# [What to work on]
The required answer is the run of lines from the one holding "The height and" to the end of the data below, copied exactly and free of pictures.

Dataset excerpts
********

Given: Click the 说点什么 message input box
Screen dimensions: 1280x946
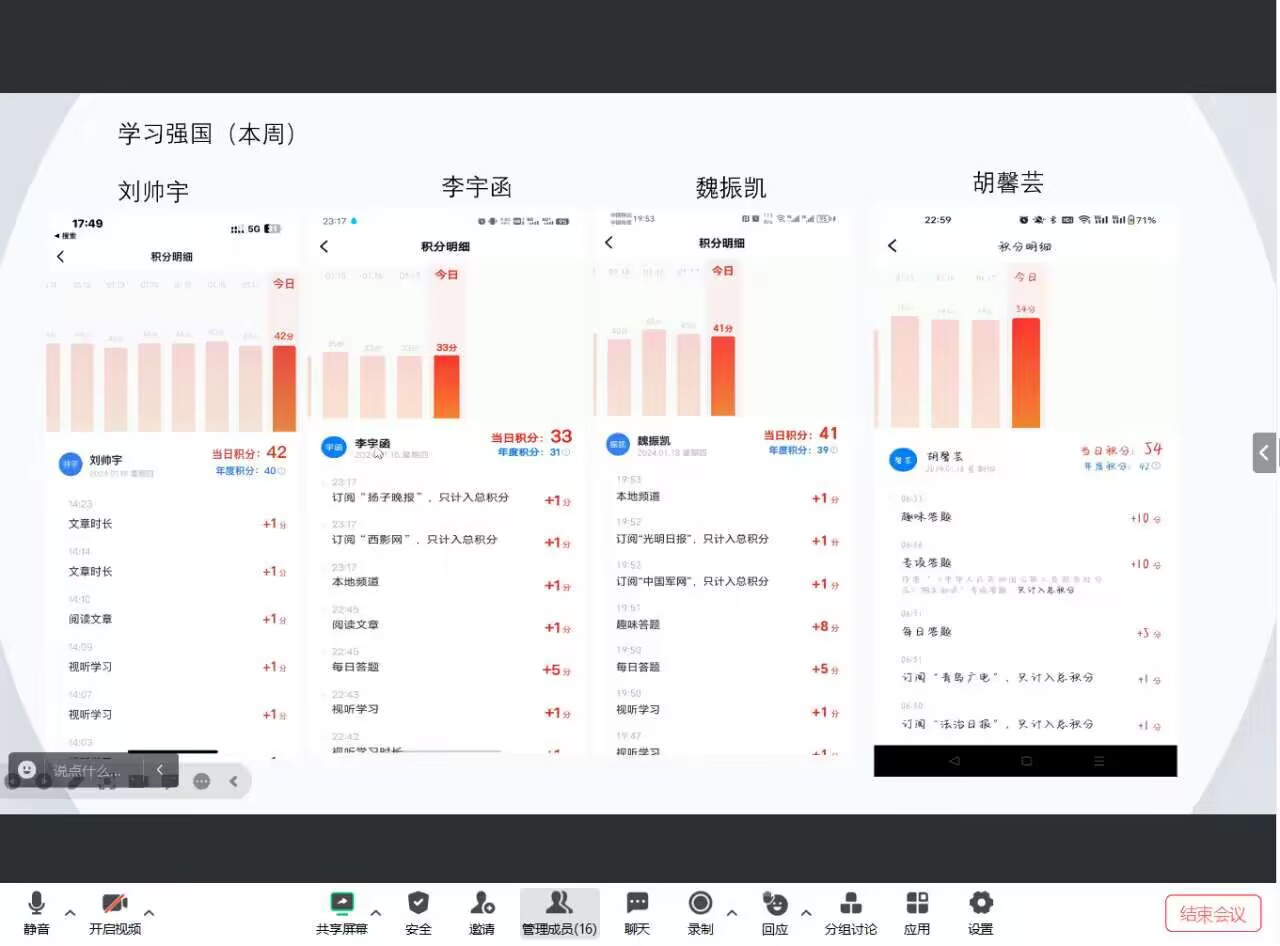Looking at the screenshot, I should 88,771.
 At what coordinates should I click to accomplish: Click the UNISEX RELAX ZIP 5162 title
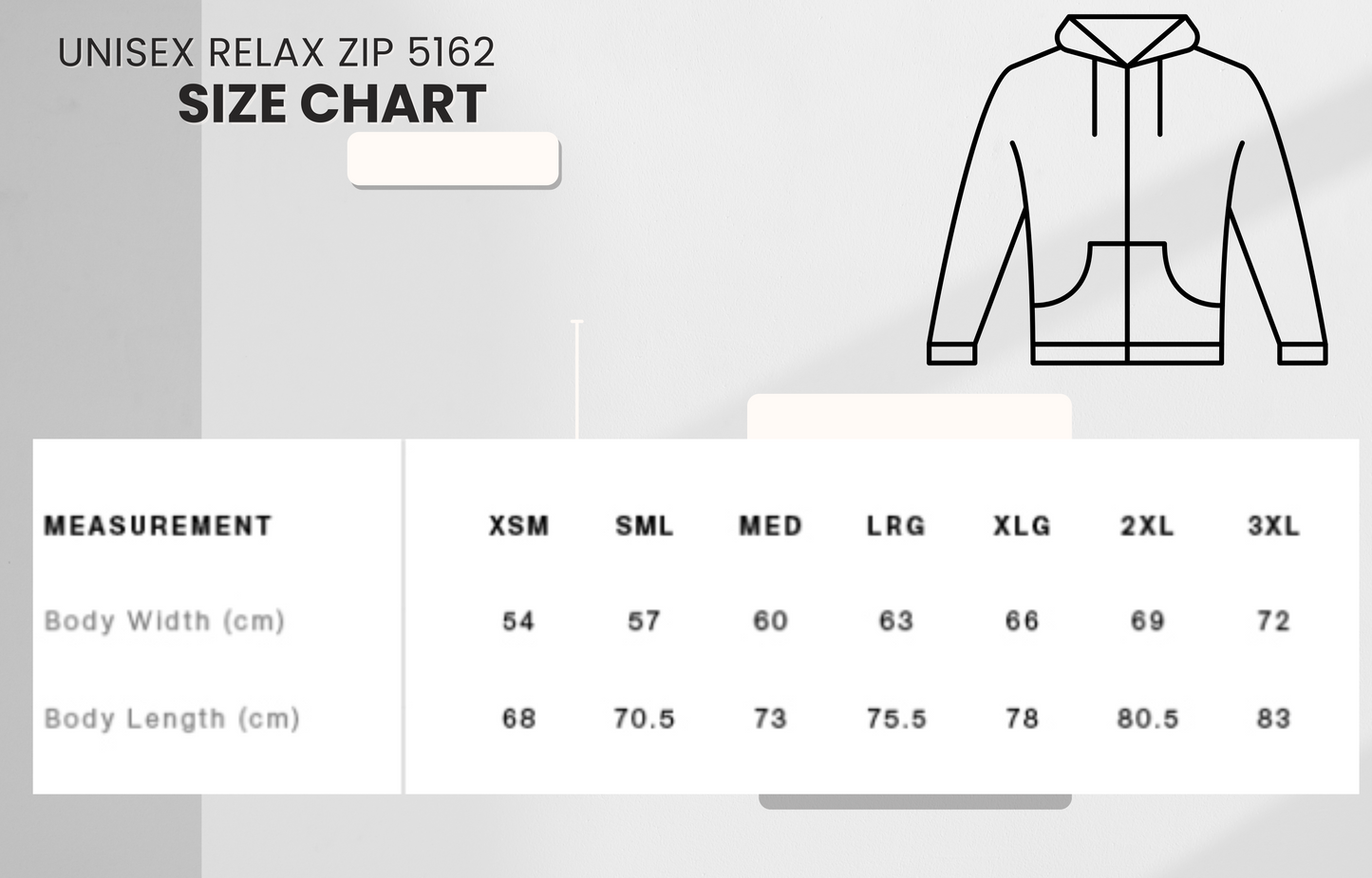276,53
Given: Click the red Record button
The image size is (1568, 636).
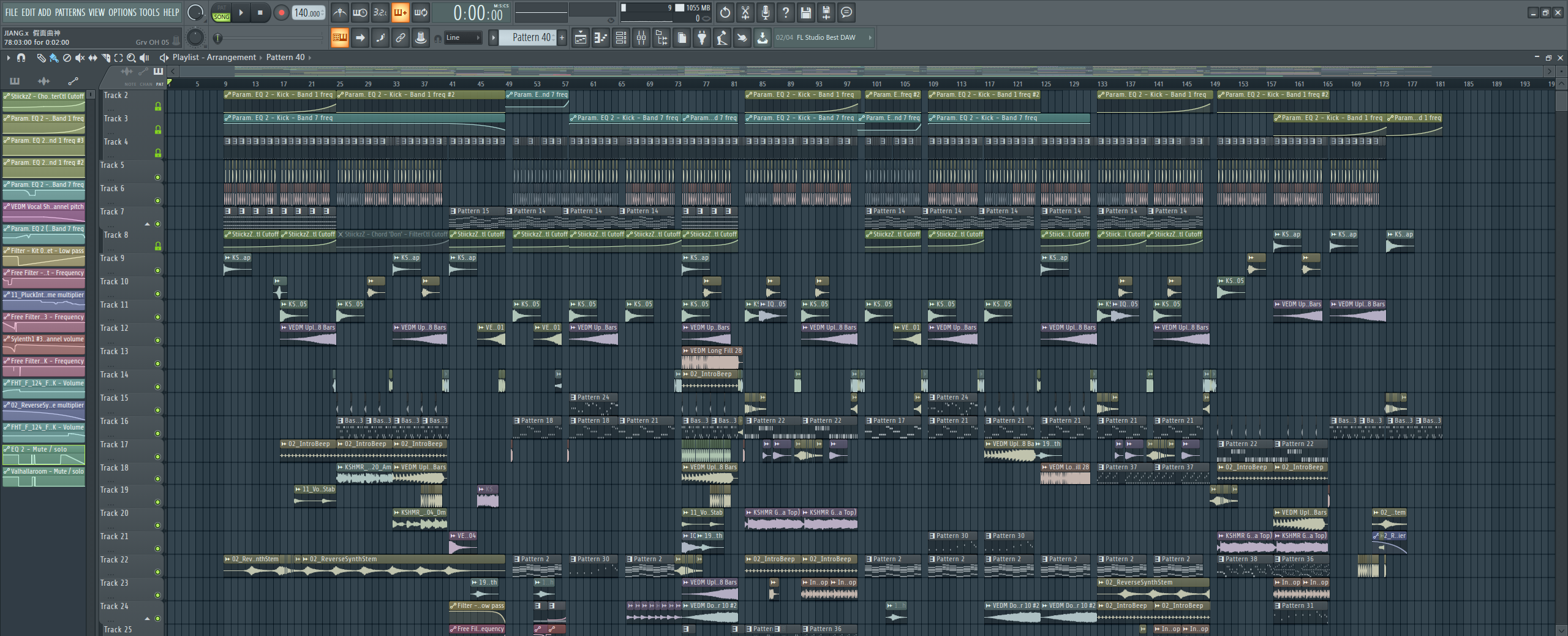Looking at the screenshot, I should click(281, 13).
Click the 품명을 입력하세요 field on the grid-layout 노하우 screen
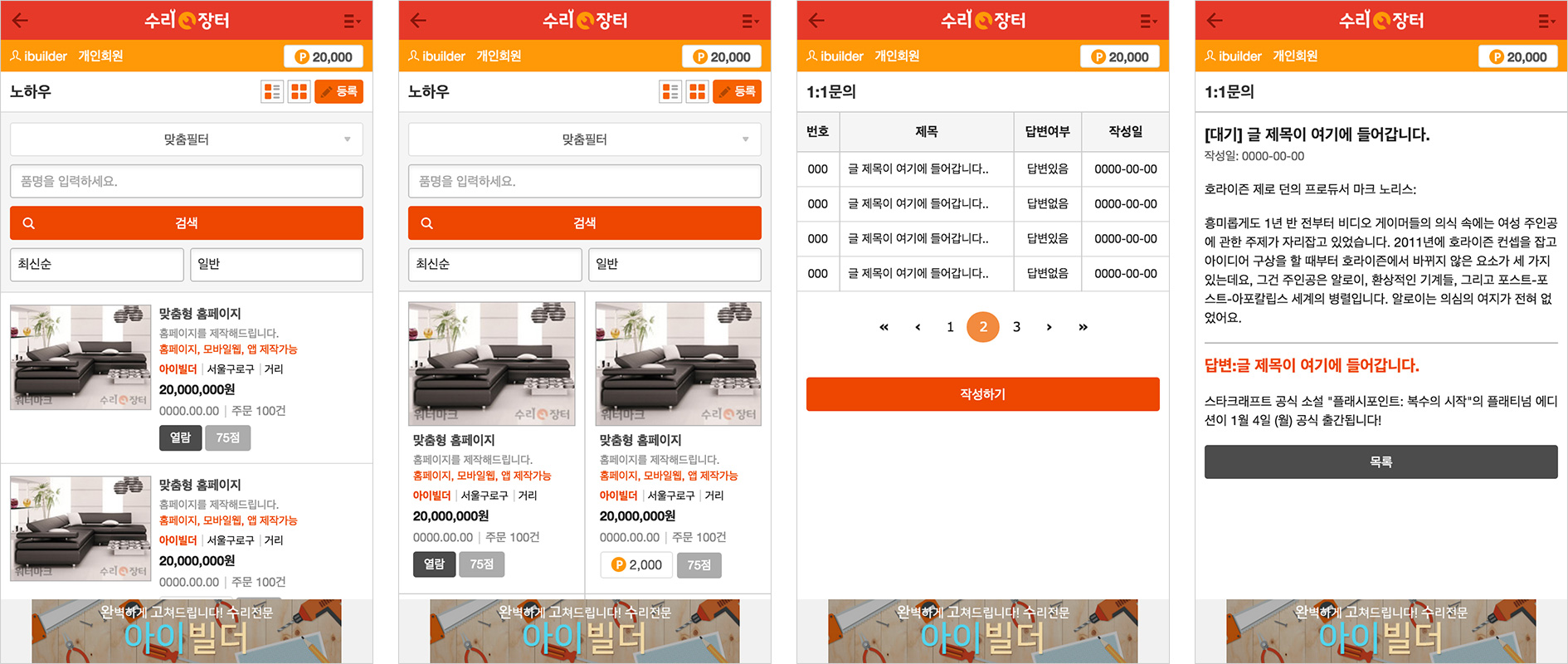Viewport: 1568px width, 664px height. [x=585, y=181]
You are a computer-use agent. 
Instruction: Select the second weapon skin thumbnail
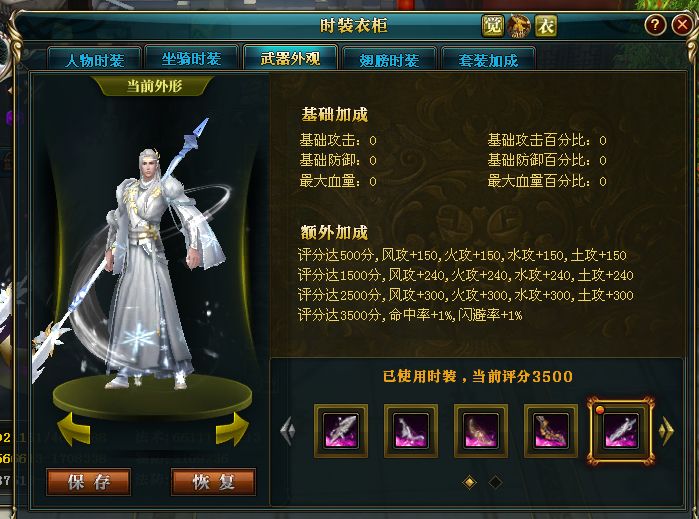[411, 431]
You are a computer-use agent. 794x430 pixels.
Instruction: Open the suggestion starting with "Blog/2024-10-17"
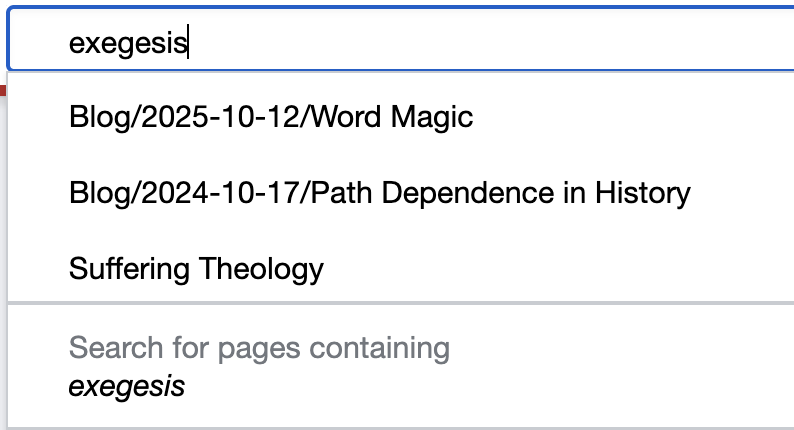pos(380,192)
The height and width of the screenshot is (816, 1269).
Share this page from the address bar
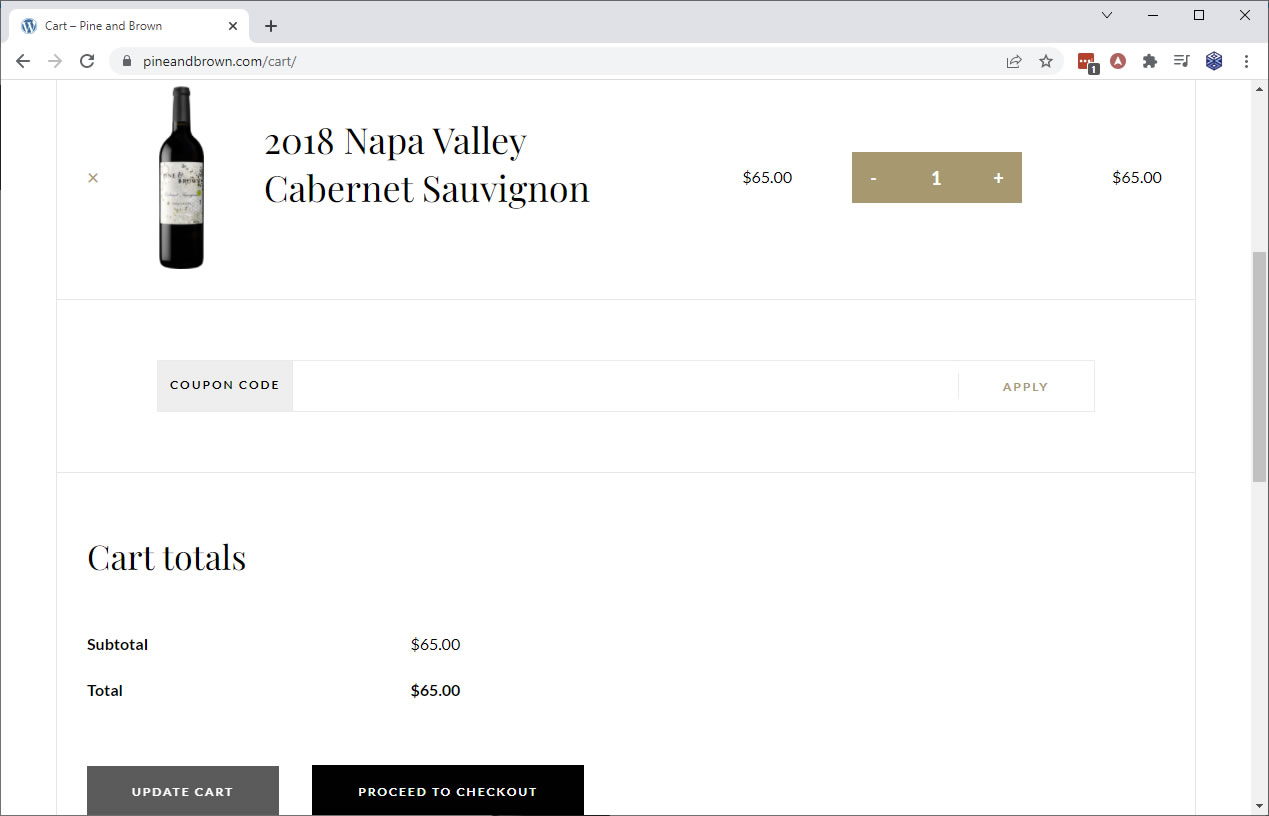click(1014, 61)
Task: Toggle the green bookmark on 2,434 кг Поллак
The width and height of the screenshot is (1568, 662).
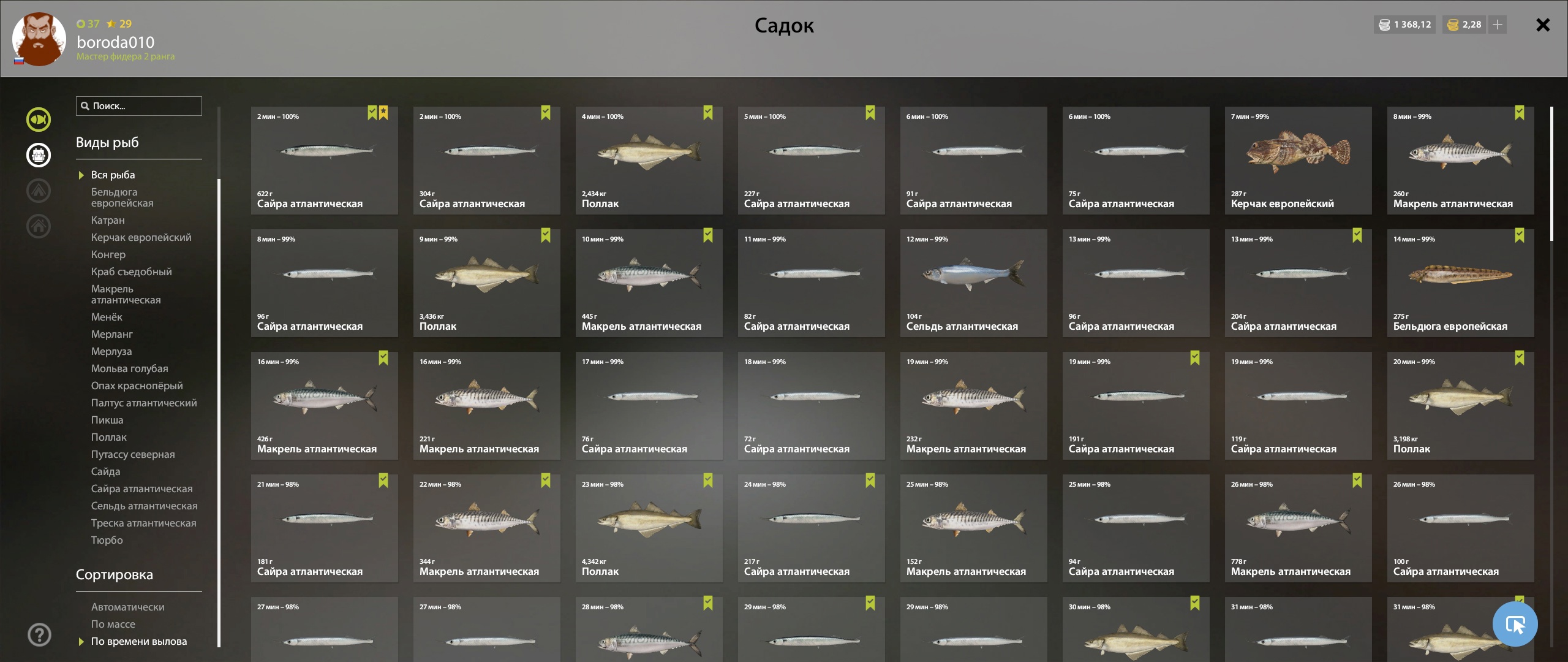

********

# [Result]
The height and width of the screenshot is (816, 1269).
Share this page from the address bar
click(1014, 61)
Task: Toggle the green bookmark on 2,434 кг Поллак
The width and height of the screenshot is (1568, 662).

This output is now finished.